Hair today……gone tomorrow!
Well, by request, here is a brief hair chronicle. Believe it or not the first picture is 4 months AFTER my last chemotherapy. Most people at this point have a full head of hair…or at least enough to not still look like a cancer patient. I must say, however, that I did have radiation for 2 months after chemo and I was on Herceptin infusions for a full year (8 months after chemo ended) which makes everything grow back very slow! I didn’t really miss my hair that much when I was bald. At least not the hair on my legs and head (did miss the eyebrows and eyelashes). But I have been frustrated with the slow hair growth lately. After 17 months I just feel like enough is enough. I look at my oldest daughter who is 13 and has thick curly hair and ohhh hair envy sets in 🙂
Being bald was an experience all of its own.
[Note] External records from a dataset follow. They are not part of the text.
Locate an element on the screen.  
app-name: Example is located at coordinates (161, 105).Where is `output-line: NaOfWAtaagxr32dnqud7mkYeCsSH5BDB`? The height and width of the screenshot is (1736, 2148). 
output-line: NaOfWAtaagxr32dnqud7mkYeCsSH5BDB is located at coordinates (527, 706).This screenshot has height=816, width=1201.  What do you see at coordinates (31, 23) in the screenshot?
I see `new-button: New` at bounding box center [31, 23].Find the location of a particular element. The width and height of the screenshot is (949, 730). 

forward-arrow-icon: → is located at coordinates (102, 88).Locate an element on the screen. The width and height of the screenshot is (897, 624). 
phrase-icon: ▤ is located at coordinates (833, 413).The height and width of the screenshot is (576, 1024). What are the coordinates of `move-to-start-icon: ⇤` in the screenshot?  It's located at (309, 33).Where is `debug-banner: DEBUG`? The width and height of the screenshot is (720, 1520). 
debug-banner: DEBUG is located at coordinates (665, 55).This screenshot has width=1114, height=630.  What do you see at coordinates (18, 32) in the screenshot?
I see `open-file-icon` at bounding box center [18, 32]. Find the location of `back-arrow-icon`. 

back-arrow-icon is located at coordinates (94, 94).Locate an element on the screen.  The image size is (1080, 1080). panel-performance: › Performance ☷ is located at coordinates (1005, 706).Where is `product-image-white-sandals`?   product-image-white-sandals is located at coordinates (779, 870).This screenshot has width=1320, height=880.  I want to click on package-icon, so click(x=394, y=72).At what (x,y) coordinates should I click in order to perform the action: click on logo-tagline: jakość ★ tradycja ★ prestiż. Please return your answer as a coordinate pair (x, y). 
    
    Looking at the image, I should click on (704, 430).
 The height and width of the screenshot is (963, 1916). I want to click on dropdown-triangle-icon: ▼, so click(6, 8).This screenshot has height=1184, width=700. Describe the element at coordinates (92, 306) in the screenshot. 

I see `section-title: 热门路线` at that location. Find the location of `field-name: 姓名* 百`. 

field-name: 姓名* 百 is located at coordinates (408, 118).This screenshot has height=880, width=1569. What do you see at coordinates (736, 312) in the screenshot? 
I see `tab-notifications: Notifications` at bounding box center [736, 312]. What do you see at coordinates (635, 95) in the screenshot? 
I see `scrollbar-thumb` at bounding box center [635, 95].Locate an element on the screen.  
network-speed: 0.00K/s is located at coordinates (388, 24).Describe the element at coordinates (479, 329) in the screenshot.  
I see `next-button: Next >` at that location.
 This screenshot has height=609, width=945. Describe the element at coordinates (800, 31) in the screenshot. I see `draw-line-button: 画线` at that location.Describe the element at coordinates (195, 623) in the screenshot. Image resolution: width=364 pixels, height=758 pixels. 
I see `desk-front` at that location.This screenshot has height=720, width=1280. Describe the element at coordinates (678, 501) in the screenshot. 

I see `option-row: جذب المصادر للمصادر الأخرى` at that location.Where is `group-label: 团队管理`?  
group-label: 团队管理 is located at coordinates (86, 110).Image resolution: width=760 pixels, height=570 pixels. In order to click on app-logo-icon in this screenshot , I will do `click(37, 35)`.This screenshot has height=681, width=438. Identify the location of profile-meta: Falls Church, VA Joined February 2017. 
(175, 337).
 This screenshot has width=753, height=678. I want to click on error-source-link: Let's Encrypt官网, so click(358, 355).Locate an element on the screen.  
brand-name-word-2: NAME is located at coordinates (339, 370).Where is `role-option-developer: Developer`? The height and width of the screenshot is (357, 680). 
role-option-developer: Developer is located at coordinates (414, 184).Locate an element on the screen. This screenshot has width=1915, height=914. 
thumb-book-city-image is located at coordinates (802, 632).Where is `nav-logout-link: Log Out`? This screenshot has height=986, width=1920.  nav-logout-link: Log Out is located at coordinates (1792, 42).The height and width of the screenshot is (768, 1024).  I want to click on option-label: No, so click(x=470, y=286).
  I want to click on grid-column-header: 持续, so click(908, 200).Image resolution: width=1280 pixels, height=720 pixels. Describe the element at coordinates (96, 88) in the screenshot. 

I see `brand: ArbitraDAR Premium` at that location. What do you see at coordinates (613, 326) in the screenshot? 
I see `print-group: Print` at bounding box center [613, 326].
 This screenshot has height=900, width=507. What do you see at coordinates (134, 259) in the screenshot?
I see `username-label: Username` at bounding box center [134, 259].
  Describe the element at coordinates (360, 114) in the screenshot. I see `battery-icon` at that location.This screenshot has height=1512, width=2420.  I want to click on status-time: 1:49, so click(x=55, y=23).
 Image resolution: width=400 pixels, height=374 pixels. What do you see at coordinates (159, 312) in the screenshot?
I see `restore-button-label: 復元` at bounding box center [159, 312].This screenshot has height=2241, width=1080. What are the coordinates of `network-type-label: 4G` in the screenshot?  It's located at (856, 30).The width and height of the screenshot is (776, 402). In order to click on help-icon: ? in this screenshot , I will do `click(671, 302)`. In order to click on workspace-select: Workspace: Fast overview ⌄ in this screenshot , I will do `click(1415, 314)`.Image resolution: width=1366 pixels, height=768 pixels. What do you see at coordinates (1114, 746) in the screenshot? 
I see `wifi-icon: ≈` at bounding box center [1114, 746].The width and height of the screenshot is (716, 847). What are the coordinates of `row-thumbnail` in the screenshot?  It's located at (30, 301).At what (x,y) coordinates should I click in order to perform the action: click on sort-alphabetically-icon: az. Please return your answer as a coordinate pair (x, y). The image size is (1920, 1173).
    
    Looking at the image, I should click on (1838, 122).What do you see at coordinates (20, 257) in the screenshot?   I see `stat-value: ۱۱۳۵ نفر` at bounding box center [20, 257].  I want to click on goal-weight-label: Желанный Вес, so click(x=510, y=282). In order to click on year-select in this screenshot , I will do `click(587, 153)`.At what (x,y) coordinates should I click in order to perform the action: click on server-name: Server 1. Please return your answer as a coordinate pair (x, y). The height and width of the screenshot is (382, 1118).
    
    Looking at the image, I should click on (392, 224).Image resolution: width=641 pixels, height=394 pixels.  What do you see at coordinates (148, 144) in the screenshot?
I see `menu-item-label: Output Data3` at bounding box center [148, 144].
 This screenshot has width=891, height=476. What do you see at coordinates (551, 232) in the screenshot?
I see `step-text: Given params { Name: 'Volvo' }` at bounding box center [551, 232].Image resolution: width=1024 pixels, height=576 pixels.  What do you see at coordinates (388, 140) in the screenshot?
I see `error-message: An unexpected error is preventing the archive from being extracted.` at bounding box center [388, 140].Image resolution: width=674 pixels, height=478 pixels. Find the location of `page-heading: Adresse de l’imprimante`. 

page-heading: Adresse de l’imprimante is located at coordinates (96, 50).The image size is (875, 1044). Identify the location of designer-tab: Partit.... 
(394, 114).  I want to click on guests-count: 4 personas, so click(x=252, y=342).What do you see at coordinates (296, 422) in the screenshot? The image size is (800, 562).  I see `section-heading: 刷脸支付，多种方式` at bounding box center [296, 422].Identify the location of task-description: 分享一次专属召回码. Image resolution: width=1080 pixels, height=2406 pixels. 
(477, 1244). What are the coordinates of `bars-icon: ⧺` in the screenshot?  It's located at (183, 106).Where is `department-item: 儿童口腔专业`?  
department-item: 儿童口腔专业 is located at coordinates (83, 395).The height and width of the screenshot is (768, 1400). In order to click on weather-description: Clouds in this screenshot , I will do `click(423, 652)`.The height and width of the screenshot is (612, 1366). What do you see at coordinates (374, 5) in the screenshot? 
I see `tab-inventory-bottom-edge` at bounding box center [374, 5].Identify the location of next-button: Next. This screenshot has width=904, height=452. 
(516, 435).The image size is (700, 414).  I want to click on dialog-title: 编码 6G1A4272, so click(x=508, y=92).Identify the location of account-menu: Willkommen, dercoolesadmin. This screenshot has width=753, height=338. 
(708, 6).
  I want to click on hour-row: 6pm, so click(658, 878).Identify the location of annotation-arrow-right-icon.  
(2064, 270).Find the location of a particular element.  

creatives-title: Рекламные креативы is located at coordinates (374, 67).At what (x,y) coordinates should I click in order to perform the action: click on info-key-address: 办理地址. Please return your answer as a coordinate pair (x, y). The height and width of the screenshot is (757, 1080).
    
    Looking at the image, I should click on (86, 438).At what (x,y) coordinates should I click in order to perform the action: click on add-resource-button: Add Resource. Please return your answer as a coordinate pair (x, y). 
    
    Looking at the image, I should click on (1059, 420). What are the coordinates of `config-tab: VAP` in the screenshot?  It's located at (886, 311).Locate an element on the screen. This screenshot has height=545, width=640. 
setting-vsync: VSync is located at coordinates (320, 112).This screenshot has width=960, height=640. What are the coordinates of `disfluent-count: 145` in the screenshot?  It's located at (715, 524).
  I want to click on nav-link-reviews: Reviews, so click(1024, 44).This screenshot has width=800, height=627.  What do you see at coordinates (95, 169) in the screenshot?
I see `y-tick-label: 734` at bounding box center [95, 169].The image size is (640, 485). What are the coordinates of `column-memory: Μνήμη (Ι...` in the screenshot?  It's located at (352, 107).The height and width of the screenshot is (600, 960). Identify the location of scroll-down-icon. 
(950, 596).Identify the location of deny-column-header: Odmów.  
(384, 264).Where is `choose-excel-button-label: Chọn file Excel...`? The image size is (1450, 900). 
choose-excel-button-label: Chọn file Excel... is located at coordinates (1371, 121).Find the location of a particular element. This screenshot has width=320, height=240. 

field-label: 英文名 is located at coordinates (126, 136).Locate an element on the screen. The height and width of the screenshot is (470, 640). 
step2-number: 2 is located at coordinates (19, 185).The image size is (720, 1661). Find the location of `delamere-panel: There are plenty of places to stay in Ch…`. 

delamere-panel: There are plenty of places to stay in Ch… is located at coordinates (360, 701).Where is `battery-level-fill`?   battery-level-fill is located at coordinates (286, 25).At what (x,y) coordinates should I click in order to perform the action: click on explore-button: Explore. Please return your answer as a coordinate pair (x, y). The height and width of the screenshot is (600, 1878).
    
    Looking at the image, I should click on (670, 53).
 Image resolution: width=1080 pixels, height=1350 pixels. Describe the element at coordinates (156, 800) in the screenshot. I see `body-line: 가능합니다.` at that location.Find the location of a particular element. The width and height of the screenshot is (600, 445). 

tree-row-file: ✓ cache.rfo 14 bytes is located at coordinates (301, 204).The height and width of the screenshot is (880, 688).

When you are bald you get a lot of looks, stares and then the barrage of strangers coming up to you asking about your cancer, telling you that their mother/sister/aunt/neighbor/etc. went through cancer treatments, or just saying kind words or that they will pray for you. This is actually very humbling. Funny though how being bald is also an automatic invitation for people to tell you about their cancer experience and sometimes they are not always uplifting stories that you want to hear. If I only had a nickel for each time someone told me that their cousin/grandmother/sister/friend/etc. died of cancer. Suggestion to all of you out there without cancer, don’t tell someone with cancer a story that ends in death. Not a real pick me up.
I’m still going to keep my hats (never liked wigs or scarfs), they still come in handy when I’m having a bad hair day.